In the September 2006 issue of Toronto Life, Scarlett Heights was named "Best For Business" in the rating of the "10 Best Schools In Toronto". Students at Scarlett Heights are required to wear a uniform consisting of a white and grey shirt typically with the school's name imprinted on it; with black pants. Entrance to this academy requires students to demonstrate their commitment to a high academic achievement. Students wishing to apply for entrance complete an admissions portfolio, sign a learning contract, adhere to the Academy's uniform dress policy, and commit to a social responsibility component in the curriculum. Optional attendance students must have a minimum grade 8 average of 70% to be eligible for admission to the school.

Approximately 700 students attend Scarlett annually. Most students come from Rexdale, Mimico, Islington, Scarlett Manor, Scarlett Wood Court, Dixon, Fontenay Court, Richview, La Rose as well as other parts of Toronto. The school is served by many different TTC routes, including 73C Royal York, 52 Lawrence West, 58 Malton, 32 Eglinton West and 37 Islington. Like many other high schools, overcrowding on the buses does occur, especially the 73C northbound towards Rexdale.

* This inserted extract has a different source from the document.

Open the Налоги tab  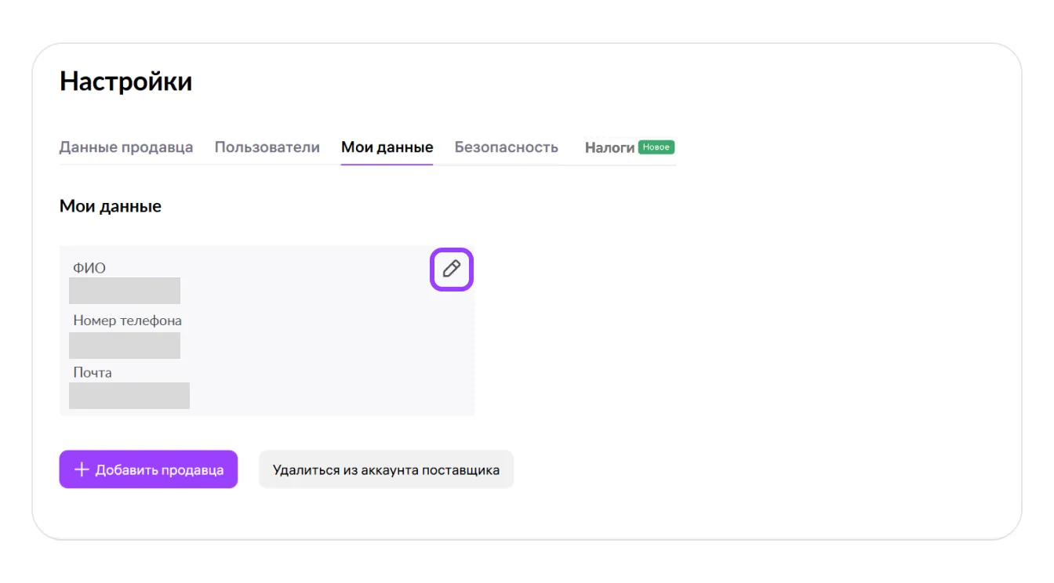(x=609, y=147)
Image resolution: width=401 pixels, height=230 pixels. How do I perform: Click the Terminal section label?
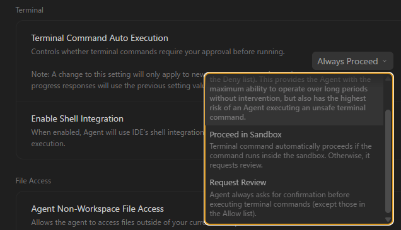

The school contains a large gymnasium, a weight/fitness room, a library, a cafeteria, an auditorium, four full computer labs, two partial computer labs, an outdoor soccer field, basketball court and a newly paved jogging track, they also share a field with Hilltop Middle School.

The school is also known for holding many sporting events including tryouts for kids basketball teams like Etobicoke Thunder.

SHEA, along with most schools in Toronto, is an ethnically diverse school. The largest ethnic groups represented in the school include Somalis, Indians, Afghans, Serbs, and many others.

Feeder schools include Hilltop Middle School and Dixon Grove Junior Middle School.

===Second life===
Due to the fire at York Memorial Collegiate Institute on May 6, 2019, Scarlett Heights property is proposed to be used as a temporary home for York Memorial students beginning in the 2019–20 school year.

Effective September 2022, York Memorial merged with George Harvey High School. Currently, the property remains vacant and all banners covering the original name and the school sign was removed.

This school was fully acquired by the Toronto Catholic District School Board in October 2024 to house a secondary school following the closure of Don Bosco Catholic Secondary School in 2017. On November 15, 2024, the trustees rejected a proposal to relocate the student body of Bishop Allen Academy, which currently occupies the former Kingsmill Secondary School grounds since 1989, as its school is awaiting reconstruction due to overcapacity.

== Notable alumni ==

- Rob Ford, 64th Mayor of Toronto (December 1, 2010 – November 30, 2014).
- Doug Ford, Jr., 26th Premier of Ontario, Former Toronto City Councillor for Ward 2, Toronto

== In film ==
Some scenes for the movie Ginger Snaps (2000) and Scary Stories to Tell in the Dark (2019) were filmed at the school.